** Opening Material to process block **
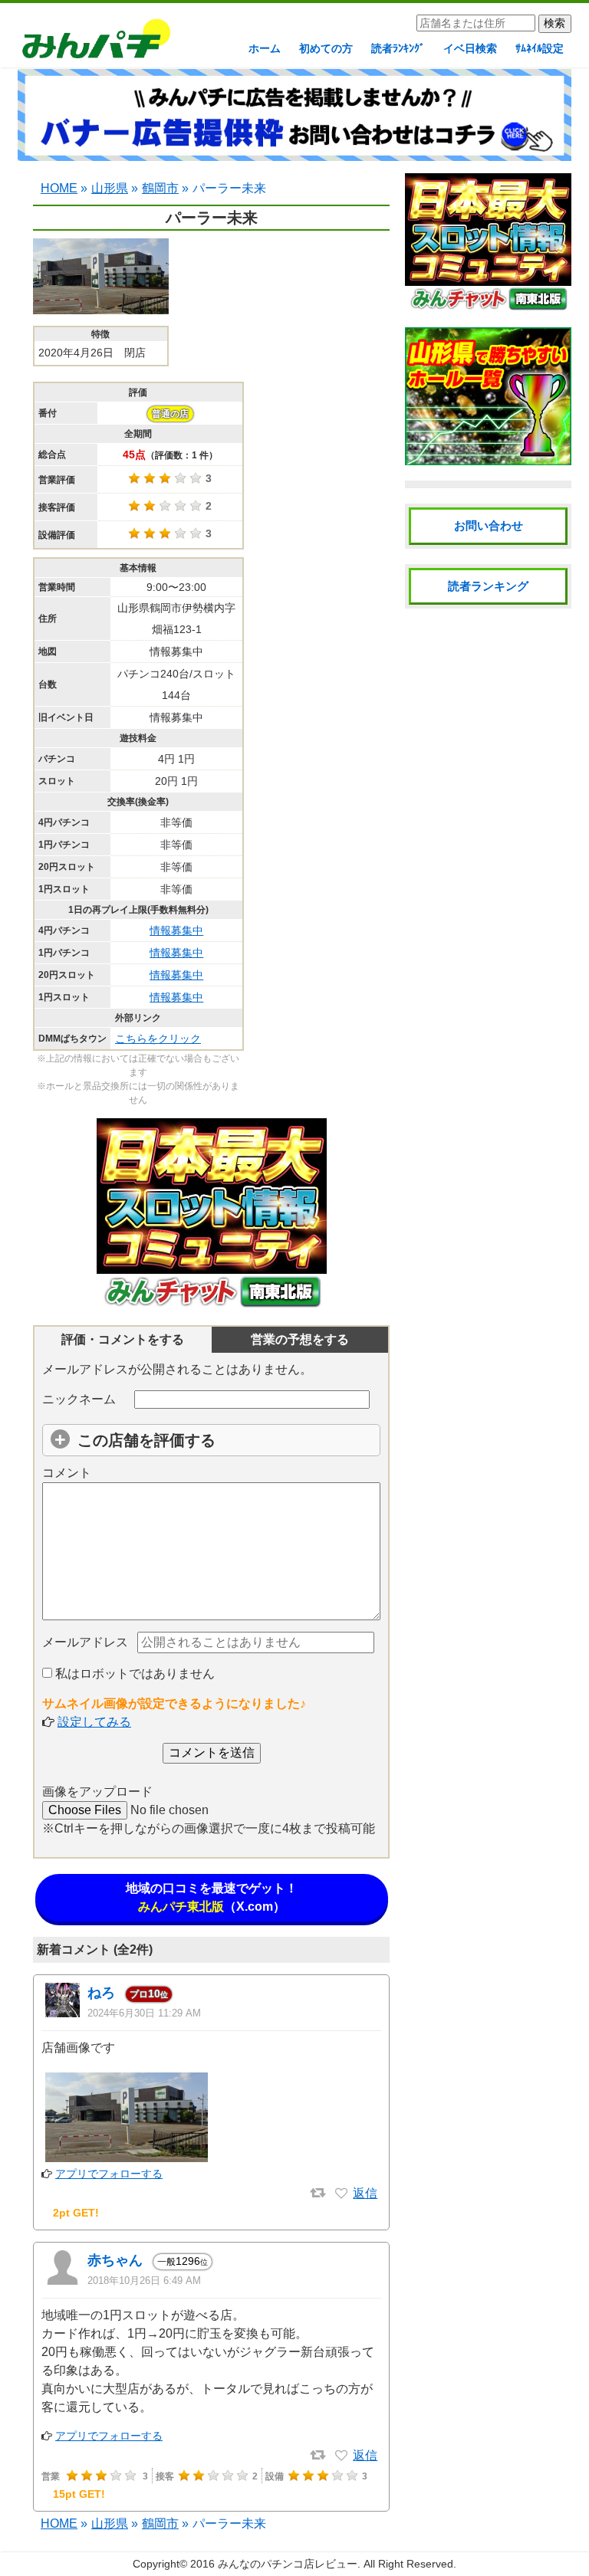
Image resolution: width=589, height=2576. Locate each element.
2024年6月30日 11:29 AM (144, 2013)
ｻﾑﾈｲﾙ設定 (539, 48)
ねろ (101, 1992)
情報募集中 (176, 930)
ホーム (264, 48)
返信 (365, 2193)
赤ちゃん (115, 2260)
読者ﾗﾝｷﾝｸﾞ (398, 48)
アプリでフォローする (109, 2173)
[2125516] (341, 2193)
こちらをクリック (158, 1038)
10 (149, 1993)
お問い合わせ (488, 525)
** Closing Material to process block **
▸ Exercise details
Transcribe every entry above exactly as it stands, but skip the images.

▸ Output for this exercise
Image resolution: width=589, height=2576. Locate each element.
2024年6月30日 11:29 AM (144, 2013)
ｻﾑﾈｲﾙ設定 (539, 48)
ねろ (101, 1992)
情報募集中 (176, 930)
ホーム (264, 48)
返信 (365, 2193)
赤ちゃん (115, 2260)
読者ﾗﾝｷﾝｸﾞ (398, 48)
アプリでフォローする (109, 2173)
[2125516] (341, 2193)
こちらをクリック (158, 1038)
10 (149, 1993)
お問い合わせ (488, 525)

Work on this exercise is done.